Generic/specific criteria: named entities usually refer to single individuals. A mention of “John Smith” refers to an individual, but the gene “P53-wt” or the product “Canon EOS Rebel Xti” refer to multiple instances of entities. [source]

Rigid designation criteria: named entities usually designate rigidly. Proper names and certain natural terms-including biological taxa and types of natural substances (most famously “water” and “H2O”) are rigidly designated. [source]

Information Extraction (IE) criteria: named entities fill some predefined “Who? What? Where? When?” template. This surely includes money, measure, date, time, proper names, and themes such as accident, murder, election, etc. [source]
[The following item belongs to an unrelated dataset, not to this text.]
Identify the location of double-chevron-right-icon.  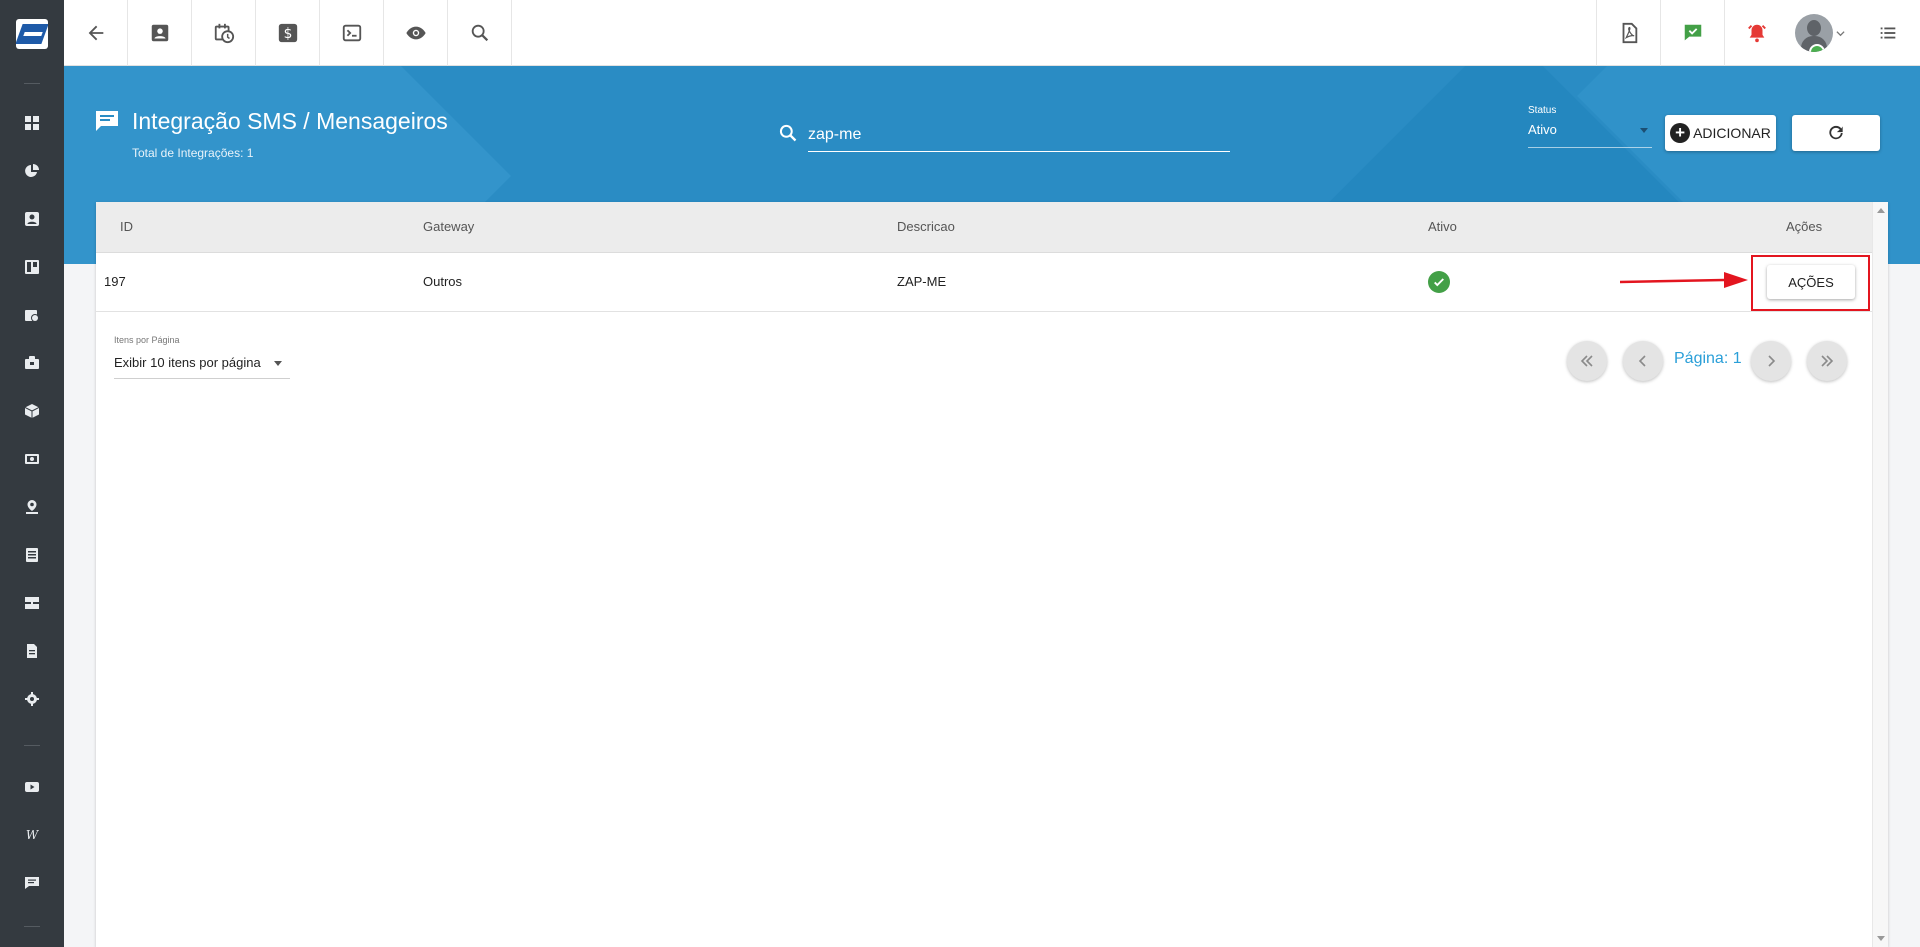
(1828, 361).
Let’s take a closer look at some examples and the criterion they meet:

God: capitalized, translatable, single individual*, rigid, useful in IE

London: capitalized, translatable, single individual, rigid, useful in IE

John Smith: capitalized, not translatable, single individual, rigid, useful in IE

water : not capitalized, translatable, not a single individual, rigid, useful in IE

Miss America: capitalized, translatable, not a single individual, not rigid, useful in IE

the first Chancellor of the German Empire: not capitalized, translatable, single individual, not rigid*, useful in IE

Canon EOS Rebel Xti: capitalized, not translatable, not single individual, not rigid, useful in IE

iPhone: not capitalized*, not translatable, not single individual, not rigid, useful in IE

hockey: not capitalized, translatable, not a single individual, not rigid, useful in IE

10$: not capitalized, not translatable, not a single individual, not rigid, useful in IE

* Alright, it could be up for debate…

No single criterion accurately covers the named entity class. Capitalization is language-specific and sometimes falls short. Translatability is inconsistent. Specificity and rigid designation miss important types, such as money and product. The only criterion that encompasses them all is usefulness in information extraction, but it’s way too broad.
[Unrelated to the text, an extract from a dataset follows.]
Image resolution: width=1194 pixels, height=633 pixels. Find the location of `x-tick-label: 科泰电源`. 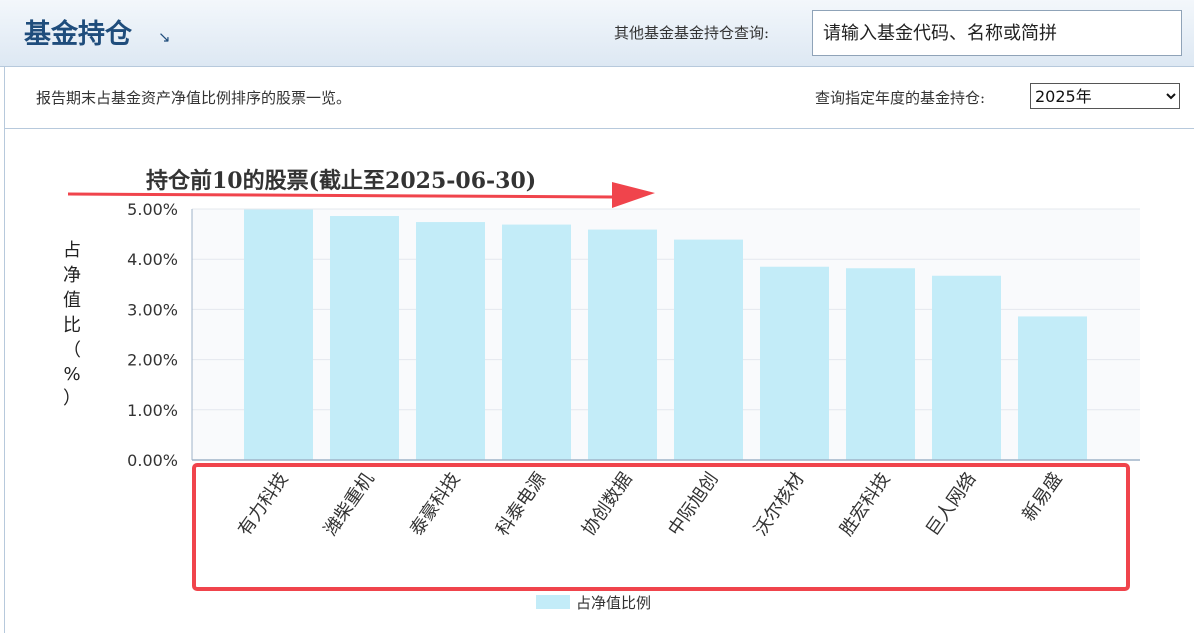

x-tick-label: 科泰电源 is located at coordinates (521, 504).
Our definition is a practical one. It stems from the way YooName works:

“The types recognized by NER are any sets of words that intersect with an NER type.”

This is ugly and circular, but it is practical!

We started by including Person, Location and Organization. These sets were ambiguous with products, songs, book title, fruits, etc. So we’ve added these new sets. We expanded the number of type to 100, as guided by our definition. We calculated that less than 1% of the millions of entities we have are ambiguous with sets of words that are not handled so far. The problem is that this 1% is so diverse, we’ll need to add thousands of new types.